I have used it with great results. The important thing I learned the
hard way was to make sure the person who prints it out prints it on
the dull side. You iron it on the shiny side with the printed dull
side down. Also make sure they are using the most ink possible that
helps get a good impression as well. I lost a piece of PNP to that.
Iron it like you are burnishing something. Good Luck!

Tara -

What a timely question! I just got through a successful effort; it
was my third try. I would not have been prepared to be challenged by
the process had I not read your question first.

I preheated the iron hotter than what is called for; these are not
precision instruments, probably have ‘cold spots’, and need some
help along the way.

I believe the target metal must be quite hot, up to the listed 375
degrees. I used a heat gun on the metal first. Using tweezers, I put
it on a very thin cloth towel to protect the surface below, provide a
little cushion, but not so much that the iron would not make
commplete contact.

When I put the PnP on the metal (I used 20g copper), I could see
that the design was adhereing to the metal; the two times before it
had not appeared to stick. Then I put a thin sheet of paper over the
back of the PnP and started ironing. I pressed firmly and kept the
iron moving to overcome any irregular heating.
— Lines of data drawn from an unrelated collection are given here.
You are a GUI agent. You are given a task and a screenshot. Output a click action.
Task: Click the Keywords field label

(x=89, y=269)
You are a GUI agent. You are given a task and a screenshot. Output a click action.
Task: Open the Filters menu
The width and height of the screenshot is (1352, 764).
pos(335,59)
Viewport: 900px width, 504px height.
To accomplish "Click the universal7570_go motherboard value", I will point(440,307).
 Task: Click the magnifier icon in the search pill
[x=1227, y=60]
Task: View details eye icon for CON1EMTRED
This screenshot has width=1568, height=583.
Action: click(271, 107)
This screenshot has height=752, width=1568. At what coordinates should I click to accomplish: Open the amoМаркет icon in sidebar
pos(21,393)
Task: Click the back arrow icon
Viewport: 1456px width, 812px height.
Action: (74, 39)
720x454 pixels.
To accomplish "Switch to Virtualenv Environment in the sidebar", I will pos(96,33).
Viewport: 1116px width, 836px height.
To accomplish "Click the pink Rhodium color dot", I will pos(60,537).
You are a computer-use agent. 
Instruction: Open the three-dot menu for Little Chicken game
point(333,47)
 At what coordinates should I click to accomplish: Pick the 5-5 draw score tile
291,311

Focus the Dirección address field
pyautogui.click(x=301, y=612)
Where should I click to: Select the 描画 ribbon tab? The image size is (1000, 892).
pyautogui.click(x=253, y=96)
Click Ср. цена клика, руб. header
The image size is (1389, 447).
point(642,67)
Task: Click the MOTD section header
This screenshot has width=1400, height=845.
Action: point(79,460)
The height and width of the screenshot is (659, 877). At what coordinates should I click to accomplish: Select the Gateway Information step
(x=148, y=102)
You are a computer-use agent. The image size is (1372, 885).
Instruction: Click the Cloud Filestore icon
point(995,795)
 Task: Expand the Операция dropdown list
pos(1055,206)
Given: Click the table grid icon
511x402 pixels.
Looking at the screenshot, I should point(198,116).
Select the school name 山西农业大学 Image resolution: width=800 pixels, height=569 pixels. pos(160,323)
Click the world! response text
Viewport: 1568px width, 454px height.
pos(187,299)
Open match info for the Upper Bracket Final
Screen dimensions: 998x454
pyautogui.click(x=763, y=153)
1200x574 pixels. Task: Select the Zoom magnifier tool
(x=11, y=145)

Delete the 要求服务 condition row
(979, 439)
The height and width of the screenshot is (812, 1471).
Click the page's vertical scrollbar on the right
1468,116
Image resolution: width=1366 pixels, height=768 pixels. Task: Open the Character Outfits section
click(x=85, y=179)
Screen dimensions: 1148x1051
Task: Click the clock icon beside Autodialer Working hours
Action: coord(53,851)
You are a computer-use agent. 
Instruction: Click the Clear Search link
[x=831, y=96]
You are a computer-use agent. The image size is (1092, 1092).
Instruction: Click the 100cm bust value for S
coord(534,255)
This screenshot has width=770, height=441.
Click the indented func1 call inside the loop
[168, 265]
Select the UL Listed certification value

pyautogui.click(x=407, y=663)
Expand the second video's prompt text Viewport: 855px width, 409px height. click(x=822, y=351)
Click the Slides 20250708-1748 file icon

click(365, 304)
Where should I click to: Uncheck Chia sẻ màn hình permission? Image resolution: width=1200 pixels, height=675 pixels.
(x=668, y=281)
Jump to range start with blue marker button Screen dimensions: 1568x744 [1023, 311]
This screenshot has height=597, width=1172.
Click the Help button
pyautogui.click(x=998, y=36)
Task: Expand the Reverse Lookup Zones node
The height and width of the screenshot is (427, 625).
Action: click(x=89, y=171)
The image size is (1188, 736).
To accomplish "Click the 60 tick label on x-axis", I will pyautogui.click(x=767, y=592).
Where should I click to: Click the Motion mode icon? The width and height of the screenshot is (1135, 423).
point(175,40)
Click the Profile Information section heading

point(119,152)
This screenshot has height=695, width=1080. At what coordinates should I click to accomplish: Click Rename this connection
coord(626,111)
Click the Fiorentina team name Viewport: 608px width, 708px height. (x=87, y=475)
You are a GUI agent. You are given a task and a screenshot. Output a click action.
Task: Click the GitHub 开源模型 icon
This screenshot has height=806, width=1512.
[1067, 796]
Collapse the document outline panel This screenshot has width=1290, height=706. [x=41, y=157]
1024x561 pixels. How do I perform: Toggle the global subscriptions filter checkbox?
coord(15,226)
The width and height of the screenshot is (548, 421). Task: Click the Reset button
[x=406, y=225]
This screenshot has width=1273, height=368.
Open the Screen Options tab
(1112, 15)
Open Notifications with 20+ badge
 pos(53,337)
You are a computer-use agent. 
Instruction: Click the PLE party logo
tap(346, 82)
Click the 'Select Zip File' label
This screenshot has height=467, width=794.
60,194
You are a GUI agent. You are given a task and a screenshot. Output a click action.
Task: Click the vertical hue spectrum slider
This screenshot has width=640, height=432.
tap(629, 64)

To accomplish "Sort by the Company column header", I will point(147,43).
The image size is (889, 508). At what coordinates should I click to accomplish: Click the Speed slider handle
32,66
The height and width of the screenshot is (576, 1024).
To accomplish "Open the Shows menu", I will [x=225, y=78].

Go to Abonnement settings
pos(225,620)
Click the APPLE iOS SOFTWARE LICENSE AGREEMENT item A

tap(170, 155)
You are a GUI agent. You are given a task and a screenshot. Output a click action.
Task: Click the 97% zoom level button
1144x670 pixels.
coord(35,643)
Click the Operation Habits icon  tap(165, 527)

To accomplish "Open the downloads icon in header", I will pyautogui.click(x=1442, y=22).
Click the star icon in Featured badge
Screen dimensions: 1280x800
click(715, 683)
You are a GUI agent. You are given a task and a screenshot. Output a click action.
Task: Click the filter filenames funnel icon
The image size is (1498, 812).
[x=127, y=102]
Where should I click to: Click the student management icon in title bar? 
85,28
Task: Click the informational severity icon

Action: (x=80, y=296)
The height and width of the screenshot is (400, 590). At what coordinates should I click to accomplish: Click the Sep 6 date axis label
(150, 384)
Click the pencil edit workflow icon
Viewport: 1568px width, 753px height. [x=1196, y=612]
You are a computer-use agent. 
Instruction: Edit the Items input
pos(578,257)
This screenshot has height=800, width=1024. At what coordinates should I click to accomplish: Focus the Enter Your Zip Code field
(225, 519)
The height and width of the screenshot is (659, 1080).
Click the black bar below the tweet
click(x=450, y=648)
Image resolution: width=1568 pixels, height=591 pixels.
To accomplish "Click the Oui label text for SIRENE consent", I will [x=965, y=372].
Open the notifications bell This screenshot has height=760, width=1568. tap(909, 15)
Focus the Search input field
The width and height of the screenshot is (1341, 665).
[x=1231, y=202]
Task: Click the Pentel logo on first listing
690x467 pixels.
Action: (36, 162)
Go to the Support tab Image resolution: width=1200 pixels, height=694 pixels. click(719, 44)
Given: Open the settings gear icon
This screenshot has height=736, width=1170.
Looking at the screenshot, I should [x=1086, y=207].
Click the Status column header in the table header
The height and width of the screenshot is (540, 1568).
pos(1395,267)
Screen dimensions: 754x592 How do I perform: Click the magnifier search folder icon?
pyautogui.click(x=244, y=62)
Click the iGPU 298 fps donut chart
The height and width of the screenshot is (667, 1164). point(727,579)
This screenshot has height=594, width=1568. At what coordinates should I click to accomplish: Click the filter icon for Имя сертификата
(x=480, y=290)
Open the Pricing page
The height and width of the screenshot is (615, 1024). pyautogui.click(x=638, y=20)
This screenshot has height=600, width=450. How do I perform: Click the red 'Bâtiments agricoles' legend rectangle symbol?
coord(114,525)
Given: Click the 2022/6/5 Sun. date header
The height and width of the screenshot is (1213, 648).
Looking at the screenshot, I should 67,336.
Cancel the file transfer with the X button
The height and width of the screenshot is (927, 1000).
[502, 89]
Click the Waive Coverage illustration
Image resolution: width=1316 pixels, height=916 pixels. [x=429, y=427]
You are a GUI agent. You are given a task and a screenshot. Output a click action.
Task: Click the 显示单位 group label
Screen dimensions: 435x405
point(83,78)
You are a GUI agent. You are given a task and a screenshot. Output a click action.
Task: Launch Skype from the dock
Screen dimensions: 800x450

I made sure to quench the metal like the directions say. I believe
it does two things for you: allows you to handle the metal soon, and
makes a clean break of the resist surface that adheres from that
which does not adhere.

Keep in mind that this product is designed for the electronics
industry. The copper surface that is to be etched is very thin. When
the directions say that the target metal must be the correct
temperature, it doesn’t take much heat frrom the iron to do that.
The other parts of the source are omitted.